Desde la singularidad de Harris y los Obama, la convención demócrata interpela a la mayoría mientras ofrece argumentos poderosos contra la retórica antiinmigrante

Trabajos para negros / Máriam Martínez-Bascuñán
DEL HAMBRE
Máriam Martínez-Bascuñán

Estados Unidos ya tiene candidatos: una mujer hija de inmigrantes, Kamala Harris, con una identidad caleidoscópica y una biografía singular que refleja las aspiraciones de la mayoría, y, por supuesto, Donald Trump, con su narrativa nativista centrada en la obsesión casi metafísica de la ultraderecha actual, el miedo a la extinción blanca. La de Harris es una historia en contrapunto que defiende la porosidad de las fronteras para mantener un mundo común. La de Trump agita el espantajo de la ruptura de todas las fronteras (género, etnia o nación) para explicar histriónicamente la supuesta decadencia y el caos de Occidente. No es casualidad que la nominación de Kamala Harris coincida con el reciente estallido en el Reino Unido, esos disturbios racistas canalizados falsariamente en forma de pánico a la inmigración desde la plataforma propagandística de Elon Musk. O con el episodio vivido en España a raíz del crimen de Mocejón y el intento de relacionarlo con las personas migrantes. Precisamente por el predominio de esos marcos que vinculan inmigración con caos o delincuencia se entiende menos el circo político montado este verano para reubicar a menores en un país que ha acogido a más de 200.000 refugiados ucranios sin “polémica, aprovechamiento sectario ni escándalo”, como señaló Soledad Gallego-Díaz, añadiendo que esta estampa sólo favorecía a la ultraderecha. ¿Por qué?

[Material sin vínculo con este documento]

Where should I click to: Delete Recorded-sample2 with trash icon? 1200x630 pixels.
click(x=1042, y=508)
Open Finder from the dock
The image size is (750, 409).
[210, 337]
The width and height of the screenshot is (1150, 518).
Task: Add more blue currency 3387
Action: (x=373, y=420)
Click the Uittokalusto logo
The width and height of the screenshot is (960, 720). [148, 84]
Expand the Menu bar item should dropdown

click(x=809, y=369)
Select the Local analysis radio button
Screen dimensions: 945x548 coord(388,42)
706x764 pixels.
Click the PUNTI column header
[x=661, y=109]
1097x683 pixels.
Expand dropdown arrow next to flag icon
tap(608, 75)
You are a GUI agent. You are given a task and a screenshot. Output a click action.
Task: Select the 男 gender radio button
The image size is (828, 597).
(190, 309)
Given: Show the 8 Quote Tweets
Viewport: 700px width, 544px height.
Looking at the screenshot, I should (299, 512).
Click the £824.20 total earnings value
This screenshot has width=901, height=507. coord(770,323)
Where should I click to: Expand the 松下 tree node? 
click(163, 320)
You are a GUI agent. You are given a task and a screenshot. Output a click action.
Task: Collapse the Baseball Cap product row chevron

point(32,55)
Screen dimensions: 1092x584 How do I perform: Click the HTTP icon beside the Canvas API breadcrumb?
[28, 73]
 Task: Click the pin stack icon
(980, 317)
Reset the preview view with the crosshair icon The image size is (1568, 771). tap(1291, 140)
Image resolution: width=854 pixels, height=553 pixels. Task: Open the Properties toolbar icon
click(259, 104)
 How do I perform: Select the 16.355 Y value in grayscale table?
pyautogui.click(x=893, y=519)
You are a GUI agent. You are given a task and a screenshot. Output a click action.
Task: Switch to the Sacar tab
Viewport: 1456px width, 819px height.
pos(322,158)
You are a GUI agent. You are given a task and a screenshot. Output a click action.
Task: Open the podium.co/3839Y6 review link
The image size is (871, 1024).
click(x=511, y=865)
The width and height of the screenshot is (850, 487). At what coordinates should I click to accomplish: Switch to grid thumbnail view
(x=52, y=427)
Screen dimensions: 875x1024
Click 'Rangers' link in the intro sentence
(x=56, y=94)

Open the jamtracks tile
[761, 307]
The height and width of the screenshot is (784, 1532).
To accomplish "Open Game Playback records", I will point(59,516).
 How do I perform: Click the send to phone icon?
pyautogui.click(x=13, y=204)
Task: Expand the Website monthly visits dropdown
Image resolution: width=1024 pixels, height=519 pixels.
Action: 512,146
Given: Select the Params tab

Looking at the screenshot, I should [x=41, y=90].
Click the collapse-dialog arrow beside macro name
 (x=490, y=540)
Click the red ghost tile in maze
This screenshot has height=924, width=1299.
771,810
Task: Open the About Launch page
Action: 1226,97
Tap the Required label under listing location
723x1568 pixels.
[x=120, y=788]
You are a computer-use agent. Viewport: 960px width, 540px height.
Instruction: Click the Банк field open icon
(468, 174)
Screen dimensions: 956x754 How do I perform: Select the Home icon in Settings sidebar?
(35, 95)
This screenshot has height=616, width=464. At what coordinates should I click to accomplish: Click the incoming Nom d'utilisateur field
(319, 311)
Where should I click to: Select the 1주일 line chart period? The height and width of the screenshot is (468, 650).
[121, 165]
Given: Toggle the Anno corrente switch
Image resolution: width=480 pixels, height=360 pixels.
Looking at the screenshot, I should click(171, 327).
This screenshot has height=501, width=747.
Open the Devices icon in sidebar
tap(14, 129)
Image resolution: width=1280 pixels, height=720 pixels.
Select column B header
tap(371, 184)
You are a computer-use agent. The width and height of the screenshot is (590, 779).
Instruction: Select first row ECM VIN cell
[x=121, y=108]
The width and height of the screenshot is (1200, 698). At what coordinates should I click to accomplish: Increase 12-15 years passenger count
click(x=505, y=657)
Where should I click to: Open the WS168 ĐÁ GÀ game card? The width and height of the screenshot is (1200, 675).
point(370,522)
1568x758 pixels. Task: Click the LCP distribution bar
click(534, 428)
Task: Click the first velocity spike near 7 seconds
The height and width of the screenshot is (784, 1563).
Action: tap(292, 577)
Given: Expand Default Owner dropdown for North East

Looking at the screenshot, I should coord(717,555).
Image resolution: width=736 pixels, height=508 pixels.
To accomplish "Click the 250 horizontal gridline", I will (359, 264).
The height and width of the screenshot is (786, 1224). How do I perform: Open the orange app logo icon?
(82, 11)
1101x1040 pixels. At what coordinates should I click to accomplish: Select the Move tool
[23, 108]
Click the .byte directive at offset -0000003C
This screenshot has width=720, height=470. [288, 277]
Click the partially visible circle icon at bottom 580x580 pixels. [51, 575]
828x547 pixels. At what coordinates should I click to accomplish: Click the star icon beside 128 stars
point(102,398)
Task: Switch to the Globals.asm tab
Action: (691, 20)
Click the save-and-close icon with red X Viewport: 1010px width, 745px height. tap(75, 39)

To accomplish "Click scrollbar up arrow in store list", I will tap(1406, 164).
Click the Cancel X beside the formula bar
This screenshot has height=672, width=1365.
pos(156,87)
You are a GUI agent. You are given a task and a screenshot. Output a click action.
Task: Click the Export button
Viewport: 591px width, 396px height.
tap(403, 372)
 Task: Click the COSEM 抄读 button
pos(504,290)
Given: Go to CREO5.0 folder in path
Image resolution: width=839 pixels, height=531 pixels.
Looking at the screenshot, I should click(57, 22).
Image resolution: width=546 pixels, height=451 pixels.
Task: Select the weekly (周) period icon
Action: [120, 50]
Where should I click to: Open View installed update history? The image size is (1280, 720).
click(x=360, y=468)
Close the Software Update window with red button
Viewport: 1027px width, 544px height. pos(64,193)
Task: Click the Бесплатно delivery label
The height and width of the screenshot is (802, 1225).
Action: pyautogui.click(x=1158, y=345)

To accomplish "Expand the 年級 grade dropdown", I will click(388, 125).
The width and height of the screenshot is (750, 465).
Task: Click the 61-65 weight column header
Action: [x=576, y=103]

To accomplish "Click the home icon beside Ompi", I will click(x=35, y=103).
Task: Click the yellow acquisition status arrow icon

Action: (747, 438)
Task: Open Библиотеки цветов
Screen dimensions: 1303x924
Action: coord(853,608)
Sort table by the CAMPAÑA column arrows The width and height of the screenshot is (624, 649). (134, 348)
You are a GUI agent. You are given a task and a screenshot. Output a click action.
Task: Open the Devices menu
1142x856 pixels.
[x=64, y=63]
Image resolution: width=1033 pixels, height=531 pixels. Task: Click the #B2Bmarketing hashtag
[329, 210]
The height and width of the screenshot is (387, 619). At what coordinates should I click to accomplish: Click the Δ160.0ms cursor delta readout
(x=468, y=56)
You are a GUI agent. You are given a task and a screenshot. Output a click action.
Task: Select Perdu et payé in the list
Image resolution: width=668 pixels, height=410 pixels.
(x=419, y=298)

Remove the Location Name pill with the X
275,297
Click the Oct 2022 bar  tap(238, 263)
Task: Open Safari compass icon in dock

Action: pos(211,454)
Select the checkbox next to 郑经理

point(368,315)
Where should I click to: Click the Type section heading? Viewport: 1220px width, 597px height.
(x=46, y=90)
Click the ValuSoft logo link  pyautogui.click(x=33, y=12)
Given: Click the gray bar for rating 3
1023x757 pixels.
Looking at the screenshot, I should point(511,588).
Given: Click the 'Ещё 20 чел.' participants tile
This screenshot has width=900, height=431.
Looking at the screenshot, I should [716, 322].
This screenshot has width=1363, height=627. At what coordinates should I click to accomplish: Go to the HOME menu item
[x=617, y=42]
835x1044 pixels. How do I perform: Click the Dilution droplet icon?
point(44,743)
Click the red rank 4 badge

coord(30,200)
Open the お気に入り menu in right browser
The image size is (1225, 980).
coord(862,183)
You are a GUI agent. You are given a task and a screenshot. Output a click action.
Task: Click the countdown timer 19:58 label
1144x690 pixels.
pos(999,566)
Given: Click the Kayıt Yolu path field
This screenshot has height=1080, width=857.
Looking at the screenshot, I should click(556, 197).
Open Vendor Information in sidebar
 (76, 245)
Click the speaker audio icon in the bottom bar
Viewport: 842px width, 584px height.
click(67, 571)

El discurso racista sobre la inmigración es el centro de las batallas de la ultraderecha. Representa el subterfugio de esa historia que cuenta J. D. Vance en su Hillbilly, una elegía rural y que compraron tantos de esos trabajadores blancos desesperados que auparon a Trump en 2016. La clave, nos cuenta Richard Seymour en New Left Review, está en la idea de blancura, un calificativo que se pone al lado de trabajador porque, antes que explotados, se vende que “se les ha negado el reconocimiento moral apropiado como miembros blancos de la nación por parte de unas élites demasiado entusiastas a la hora de extender el reconocimiento a las minorías”. En realidad, añade Seymour, se infunde deliberadamente el miedo al fin del estatus étnico para recuperar el perdido “salario de la blancura”.

Por eso Michelle Obama se burlaba del Trump que afirmó que los inmigrantes también robarán los “trabajos para negros”. Alguien tendría que avisarle, dijo Michelle, de que el trabajo que él mismo busca recuperar tan desesperadamente también podría ser uno de ellos. La convención demócrata no ha vendido un programa político, sino una narrativa, esa que Michelle Obama hilvanó al hablar de Harris como “la encarnación de las historias sobre EE UU que nos contamos a nosotros mismos”. La historia de Kamala es la de “la mayoría de los estadounidenses que tratan de construir una vida mejor”. Da igual tu aspecto o de dónde vengas, a quién ames o reces o el dinero que poseas: “todos merecen la oportunidad de construir una vida decente”. Es así como, desde la singularidad, se interpela a la mayoría mientras se ofrecen argumentos poderosos contra la retórica antiinmigrante, la misma que Harris no necesita explicar porque ella misma la encarna. Como dijo Michelle, nadie tiene el monopolio de lo que significa ser norteamericano. Por eso, afirma el escritor Colum McCann, frente al abigarrado Occidente en decadencia preocupado por el declive de la mayoría blanca y el cambio demográfico, frente al burdo etnonacionalismo defensivo, la sola nominación presidencial de alguien como Kamala Harris es la prueba de lo maravillosamente complejo que se ha vuelto nuestro mundo.